Screenshot grounding data
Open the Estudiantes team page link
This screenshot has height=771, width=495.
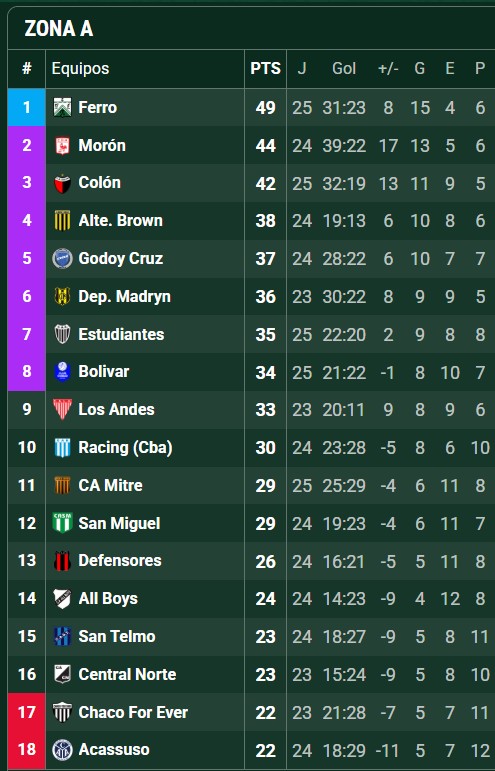tap(121, 334)
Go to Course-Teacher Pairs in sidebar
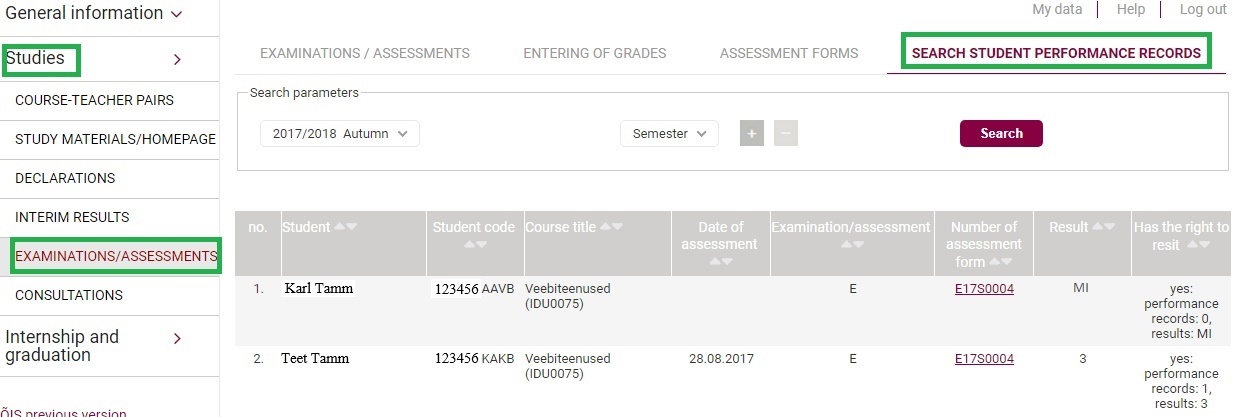The width and height of the screenshot is (1236, 417). (x=94, y=100)
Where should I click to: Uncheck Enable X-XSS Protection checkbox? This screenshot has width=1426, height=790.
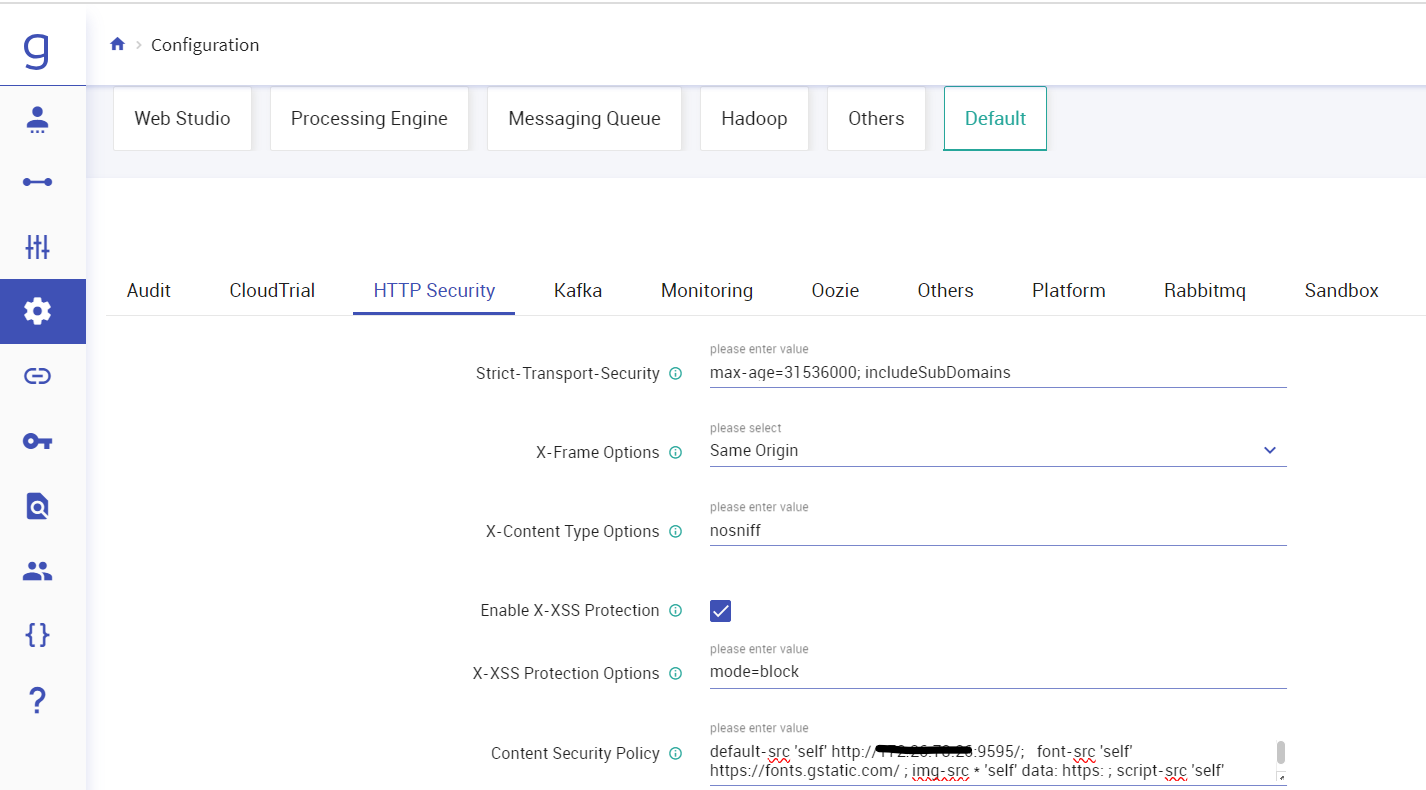(720, 610)
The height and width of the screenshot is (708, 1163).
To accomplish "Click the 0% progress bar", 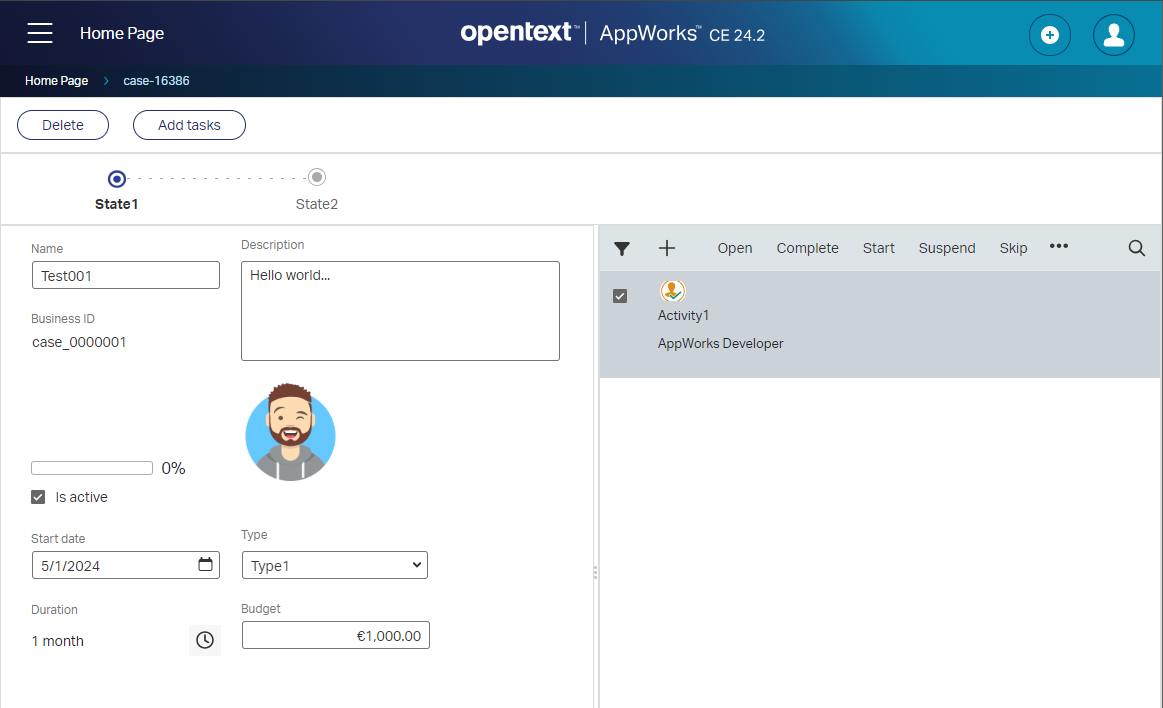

**YOUR GOAL**: Exactness is what counts here: copy each entry as given and omit its pictures.

**ANSWER SECTION**:
Open the Estudiantes team page link
This screenshot has height=771, width=495.
tap(121, 334)
Go to Course-Teacher Pairs in sidebar
The width and height of the screenshot is (1236, 417). (x=94, y=100)
Where should I click to: Uncheck Enable X-XSS Protection checkbox? This screenshot has width=1426, height=790.
(720, 610)
The height and width of the screenshot is (708, 1163).
To accomplish "Click the 0% progress bar", 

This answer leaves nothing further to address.